_Task to complete_
In the data below, find the line that contains "This screenshot has width=627, height=524." and the line that contains "Task: Open the Chrome three-dot menu". Copy both, plus every line between them, exactly.

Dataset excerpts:
'''

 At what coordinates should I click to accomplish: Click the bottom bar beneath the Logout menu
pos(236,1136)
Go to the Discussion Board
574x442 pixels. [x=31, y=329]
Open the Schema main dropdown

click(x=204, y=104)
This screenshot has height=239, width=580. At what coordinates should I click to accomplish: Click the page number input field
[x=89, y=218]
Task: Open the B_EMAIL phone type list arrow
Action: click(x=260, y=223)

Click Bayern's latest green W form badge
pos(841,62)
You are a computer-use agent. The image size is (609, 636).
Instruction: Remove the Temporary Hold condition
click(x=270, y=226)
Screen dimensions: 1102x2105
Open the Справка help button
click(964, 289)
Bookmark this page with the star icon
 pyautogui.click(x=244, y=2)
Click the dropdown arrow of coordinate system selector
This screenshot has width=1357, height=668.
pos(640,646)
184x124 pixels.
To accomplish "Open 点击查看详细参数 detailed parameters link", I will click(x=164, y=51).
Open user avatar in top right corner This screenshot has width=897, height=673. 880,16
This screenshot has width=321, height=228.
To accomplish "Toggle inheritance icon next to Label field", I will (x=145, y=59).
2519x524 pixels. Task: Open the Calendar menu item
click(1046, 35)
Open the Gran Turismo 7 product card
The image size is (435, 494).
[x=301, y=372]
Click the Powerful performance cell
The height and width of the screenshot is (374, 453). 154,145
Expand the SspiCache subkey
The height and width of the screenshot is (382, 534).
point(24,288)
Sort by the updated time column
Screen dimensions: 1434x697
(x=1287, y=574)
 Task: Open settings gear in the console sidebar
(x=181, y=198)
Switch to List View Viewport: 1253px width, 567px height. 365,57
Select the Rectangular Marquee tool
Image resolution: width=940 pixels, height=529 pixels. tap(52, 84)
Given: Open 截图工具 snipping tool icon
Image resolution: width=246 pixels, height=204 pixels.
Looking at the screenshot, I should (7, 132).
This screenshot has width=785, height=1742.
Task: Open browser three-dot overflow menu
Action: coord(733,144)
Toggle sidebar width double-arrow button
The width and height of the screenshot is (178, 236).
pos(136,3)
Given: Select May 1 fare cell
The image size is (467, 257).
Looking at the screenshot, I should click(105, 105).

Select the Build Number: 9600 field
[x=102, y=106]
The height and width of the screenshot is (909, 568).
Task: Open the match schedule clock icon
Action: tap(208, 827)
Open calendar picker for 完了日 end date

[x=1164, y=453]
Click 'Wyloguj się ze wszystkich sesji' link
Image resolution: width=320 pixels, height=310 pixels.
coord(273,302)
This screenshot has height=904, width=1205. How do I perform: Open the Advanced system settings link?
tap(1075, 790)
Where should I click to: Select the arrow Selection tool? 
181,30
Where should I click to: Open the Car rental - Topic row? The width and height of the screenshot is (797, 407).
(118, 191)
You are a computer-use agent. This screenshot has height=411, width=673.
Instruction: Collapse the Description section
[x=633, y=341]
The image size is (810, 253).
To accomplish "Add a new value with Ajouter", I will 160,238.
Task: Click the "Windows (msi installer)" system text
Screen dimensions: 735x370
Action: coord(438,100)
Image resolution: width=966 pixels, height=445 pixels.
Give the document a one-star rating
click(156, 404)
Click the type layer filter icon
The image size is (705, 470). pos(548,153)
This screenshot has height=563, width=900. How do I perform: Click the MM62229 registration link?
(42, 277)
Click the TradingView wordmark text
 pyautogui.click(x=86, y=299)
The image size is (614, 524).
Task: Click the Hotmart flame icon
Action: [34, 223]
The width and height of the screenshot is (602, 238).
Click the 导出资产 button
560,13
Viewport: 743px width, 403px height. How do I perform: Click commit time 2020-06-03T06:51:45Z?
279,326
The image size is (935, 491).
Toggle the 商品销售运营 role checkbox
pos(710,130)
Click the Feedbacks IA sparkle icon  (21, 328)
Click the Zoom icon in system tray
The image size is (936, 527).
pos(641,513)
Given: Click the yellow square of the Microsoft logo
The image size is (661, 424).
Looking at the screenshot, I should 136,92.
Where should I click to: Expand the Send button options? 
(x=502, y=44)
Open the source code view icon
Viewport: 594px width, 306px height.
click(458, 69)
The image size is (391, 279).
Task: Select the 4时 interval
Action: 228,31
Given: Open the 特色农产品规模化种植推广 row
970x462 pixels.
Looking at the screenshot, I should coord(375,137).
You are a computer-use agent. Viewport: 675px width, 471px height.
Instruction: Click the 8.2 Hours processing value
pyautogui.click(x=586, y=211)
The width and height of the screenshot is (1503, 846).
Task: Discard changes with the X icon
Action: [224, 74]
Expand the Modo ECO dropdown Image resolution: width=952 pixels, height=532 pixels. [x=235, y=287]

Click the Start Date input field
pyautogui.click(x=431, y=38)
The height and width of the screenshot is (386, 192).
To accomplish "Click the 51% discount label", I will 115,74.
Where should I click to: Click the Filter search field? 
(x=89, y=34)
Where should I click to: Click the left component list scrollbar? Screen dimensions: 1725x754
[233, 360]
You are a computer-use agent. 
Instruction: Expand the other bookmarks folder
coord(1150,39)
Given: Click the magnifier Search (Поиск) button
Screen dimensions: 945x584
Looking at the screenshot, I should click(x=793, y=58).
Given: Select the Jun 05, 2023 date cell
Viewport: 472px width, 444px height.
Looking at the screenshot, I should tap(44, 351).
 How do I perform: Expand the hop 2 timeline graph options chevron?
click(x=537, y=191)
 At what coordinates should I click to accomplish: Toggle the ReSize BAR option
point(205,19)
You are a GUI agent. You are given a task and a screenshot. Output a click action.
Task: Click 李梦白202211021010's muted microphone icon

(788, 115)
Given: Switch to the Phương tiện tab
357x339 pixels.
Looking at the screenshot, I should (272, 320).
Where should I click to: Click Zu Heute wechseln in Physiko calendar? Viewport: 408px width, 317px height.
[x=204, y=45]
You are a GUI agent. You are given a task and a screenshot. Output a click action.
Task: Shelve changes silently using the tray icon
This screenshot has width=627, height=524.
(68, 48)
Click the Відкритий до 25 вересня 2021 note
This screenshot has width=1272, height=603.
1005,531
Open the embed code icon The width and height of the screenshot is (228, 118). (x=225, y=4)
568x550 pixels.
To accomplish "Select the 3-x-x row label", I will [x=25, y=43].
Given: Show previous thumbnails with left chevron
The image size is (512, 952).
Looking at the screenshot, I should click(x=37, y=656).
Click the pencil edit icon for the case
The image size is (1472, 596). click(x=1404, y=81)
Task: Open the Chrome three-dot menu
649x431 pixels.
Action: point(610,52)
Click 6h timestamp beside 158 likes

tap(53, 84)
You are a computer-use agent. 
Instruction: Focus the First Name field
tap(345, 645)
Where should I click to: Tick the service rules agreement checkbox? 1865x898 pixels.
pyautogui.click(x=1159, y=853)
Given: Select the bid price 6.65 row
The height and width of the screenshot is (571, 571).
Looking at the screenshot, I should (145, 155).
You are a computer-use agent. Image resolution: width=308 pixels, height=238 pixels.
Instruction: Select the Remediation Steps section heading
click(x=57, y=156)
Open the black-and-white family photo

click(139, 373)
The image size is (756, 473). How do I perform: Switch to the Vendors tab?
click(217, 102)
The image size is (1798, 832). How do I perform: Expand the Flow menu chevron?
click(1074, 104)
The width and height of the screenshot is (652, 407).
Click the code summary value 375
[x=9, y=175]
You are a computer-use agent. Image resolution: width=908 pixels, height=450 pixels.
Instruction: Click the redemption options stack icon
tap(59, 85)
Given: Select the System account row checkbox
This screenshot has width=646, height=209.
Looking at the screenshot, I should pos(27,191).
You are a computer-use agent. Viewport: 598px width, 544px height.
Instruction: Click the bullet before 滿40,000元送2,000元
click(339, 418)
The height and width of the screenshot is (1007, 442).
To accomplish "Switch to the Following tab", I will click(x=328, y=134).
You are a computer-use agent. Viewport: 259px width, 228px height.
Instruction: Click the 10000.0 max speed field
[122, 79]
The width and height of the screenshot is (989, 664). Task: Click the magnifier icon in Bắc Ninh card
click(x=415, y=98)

'''

_Reply to the task_
This screenshot has width=627, height=524.
(68, 48)
Click the Відкритий до 25 вересня 2021 note
This screenshot has width=1272, height=603.
1005,531
Open the embed code icon The width and height of the screenshot is (228, 118). (x=225, y=4)
568x550 pixels.
To accomplish "Select the 3-x-x row label", I will [x=25, y=43].
Given: Show previous thumbnails with left chevron
The image size is (512, 952).
Looking at the screenshot, I should click(x=37, y=656).
Click the pencil edit icon for the case
The image size is (1472, 596). click(x=1404, y=81)
Task: Open the Chrome three-dot menu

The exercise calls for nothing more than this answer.